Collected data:
+===+
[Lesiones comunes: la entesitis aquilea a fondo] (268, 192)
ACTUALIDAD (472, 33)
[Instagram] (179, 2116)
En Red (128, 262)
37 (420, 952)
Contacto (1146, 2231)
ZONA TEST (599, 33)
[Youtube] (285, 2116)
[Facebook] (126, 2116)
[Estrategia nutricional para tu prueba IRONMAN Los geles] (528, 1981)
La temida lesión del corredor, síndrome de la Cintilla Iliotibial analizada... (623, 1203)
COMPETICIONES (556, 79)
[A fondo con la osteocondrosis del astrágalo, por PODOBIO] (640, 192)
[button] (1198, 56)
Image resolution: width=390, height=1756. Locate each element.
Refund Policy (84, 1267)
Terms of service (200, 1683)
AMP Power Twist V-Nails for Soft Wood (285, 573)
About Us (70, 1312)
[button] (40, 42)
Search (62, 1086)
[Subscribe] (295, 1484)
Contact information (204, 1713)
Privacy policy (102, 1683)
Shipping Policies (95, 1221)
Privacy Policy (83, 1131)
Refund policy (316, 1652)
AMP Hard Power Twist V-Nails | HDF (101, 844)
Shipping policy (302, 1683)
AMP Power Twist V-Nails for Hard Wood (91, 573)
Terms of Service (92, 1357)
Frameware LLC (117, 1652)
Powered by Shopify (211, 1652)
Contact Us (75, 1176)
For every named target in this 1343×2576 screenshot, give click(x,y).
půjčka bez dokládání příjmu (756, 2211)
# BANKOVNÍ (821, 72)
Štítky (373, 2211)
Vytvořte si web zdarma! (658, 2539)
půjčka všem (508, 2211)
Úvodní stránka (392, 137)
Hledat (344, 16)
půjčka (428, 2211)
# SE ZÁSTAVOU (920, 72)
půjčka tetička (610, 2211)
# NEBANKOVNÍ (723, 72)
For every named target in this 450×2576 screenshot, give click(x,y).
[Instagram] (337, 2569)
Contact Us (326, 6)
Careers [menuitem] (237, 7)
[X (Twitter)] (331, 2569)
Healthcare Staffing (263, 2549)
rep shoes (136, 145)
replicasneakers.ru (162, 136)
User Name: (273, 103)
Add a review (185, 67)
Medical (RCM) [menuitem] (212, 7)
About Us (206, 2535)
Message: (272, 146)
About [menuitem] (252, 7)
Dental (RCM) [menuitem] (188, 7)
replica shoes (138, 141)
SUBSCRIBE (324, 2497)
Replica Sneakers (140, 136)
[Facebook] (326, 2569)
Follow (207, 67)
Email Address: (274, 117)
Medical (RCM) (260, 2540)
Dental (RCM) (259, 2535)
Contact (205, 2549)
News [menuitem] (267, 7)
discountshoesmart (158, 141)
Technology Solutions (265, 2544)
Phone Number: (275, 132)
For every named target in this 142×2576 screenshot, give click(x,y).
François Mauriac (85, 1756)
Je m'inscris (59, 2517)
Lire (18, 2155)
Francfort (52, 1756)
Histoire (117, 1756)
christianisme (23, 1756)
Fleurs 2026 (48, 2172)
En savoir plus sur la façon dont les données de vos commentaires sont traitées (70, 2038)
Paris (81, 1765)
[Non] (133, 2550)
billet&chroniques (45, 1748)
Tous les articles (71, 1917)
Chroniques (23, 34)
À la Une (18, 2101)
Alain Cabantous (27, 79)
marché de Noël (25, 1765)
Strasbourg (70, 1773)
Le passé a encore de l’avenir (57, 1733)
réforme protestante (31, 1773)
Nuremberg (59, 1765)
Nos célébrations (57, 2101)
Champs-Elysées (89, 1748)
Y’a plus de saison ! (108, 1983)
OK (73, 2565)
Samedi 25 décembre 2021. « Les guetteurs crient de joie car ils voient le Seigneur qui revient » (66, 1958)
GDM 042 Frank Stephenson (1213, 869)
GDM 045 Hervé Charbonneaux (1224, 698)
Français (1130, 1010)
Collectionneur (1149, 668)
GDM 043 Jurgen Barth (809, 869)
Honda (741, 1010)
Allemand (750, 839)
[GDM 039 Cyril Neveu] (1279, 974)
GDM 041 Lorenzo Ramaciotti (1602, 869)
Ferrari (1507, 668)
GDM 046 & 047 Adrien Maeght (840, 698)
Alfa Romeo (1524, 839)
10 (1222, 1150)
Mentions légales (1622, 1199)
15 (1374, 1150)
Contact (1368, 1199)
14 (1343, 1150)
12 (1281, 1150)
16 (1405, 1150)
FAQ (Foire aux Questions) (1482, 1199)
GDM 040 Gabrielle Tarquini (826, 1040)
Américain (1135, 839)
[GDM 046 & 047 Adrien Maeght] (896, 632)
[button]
+===+
TASK STATEMENT —
The expected answer is a copy of every line in the entries that holds the word "Adrien".

WORKED SOLUTION —
GDM 046 & 047 Adrien Maeght (840, 698)
[GDM 046 & 047 Adrien Maeght] (896, 632)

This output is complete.